Write out the entries below exactly, from the first line to the one with "Forums Java (529, 96)", both ends included.

(Saved data entries)

══════════

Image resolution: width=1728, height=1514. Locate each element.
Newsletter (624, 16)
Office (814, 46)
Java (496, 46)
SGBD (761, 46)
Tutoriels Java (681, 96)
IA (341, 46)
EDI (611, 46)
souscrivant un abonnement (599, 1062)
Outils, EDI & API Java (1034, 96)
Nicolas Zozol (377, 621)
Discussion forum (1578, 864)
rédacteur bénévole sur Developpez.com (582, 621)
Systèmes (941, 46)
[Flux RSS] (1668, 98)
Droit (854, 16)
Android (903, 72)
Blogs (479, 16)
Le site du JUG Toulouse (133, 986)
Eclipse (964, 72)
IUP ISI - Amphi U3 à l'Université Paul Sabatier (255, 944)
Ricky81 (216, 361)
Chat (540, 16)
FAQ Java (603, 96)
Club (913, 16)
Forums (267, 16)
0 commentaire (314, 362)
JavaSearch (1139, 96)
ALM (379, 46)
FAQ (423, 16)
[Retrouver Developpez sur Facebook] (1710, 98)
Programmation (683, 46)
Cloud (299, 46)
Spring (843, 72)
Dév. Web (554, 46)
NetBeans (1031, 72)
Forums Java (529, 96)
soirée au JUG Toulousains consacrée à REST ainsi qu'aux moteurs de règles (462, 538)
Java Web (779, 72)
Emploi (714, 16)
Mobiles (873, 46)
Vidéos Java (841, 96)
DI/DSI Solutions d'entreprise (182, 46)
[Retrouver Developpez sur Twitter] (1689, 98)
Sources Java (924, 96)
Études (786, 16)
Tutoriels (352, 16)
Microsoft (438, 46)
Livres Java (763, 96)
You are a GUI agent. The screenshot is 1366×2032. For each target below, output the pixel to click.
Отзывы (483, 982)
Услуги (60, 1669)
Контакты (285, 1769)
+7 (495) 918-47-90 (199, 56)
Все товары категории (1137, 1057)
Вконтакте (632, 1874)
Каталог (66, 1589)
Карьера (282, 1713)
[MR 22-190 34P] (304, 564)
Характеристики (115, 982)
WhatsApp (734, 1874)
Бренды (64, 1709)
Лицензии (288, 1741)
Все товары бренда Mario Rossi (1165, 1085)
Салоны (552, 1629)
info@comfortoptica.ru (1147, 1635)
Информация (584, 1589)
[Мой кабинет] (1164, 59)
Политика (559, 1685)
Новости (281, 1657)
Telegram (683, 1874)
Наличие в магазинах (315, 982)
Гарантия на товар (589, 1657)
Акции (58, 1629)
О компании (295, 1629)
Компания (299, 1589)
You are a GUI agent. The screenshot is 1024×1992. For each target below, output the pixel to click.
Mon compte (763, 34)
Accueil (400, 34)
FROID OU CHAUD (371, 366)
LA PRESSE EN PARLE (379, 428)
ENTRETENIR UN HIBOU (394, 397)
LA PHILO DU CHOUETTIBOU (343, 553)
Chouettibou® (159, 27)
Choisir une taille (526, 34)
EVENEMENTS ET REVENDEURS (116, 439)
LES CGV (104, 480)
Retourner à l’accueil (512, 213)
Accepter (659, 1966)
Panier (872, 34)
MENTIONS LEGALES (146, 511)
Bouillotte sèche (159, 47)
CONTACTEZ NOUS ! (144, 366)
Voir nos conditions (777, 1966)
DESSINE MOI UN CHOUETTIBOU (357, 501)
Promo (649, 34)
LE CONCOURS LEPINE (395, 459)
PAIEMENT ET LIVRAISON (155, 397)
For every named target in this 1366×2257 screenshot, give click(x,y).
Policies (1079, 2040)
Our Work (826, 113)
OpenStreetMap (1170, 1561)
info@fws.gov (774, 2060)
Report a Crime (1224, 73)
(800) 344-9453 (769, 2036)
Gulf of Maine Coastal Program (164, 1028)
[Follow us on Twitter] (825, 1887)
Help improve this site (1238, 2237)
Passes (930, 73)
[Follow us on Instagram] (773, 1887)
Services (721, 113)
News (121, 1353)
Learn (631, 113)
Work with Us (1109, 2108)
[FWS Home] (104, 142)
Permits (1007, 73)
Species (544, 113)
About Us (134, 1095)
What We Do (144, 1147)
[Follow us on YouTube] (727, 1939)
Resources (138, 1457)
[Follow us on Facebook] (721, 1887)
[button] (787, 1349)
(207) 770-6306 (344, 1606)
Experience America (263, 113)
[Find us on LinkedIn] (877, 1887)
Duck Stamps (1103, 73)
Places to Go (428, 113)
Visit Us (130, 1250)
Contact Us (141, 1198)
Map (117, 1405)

══════════

_Reply:_
Image resolution: width=1728, height=1514. Locate each element.
Newsletter (624, 16)
Office (814, 46)
Java (496, 46)
SGBD (761, 46)
Tutoriels Java (681, 96)
IA (341, 46)
EDI (611, 46)
souscrivant un abonnement (599, 1062)
Outils, EDI & API Java (1034, 96)
Nicolas Zozol (377, 621)
Discussion forum (1578, 864)
rédacteur bénévole sur Developpez.com (582, 621)
Systèmes (941, 46)
[Flux RSS] (1668, 98)
Droit (854, 16)
Android (903, 72)
Blogs (479, 16)
Le site du JUG Toulouse (133, 986)
Eclipse (964, 72)
IUP ISI - Amphi U3 à l'Université Paul Sabatier (255, 944)
Ricky81 (216, 361)
Chat (540, 16)
FAQ Java (603, 96)
Club (913, 16)
Forums (267, 16)
0 commentaire (314, 362)
JavaSearch (1139, 96)
ALM (379, 46)
FAQ (423, 16)
[Retrouver Developpez sur Facebook] (1710, 98)
Programmation (683, 46)
Cloud (299, 46)
Spring (843, 72)
Dév. Web (554, 46)
NetBeans (1031, 72)
Forums Java (529, 96)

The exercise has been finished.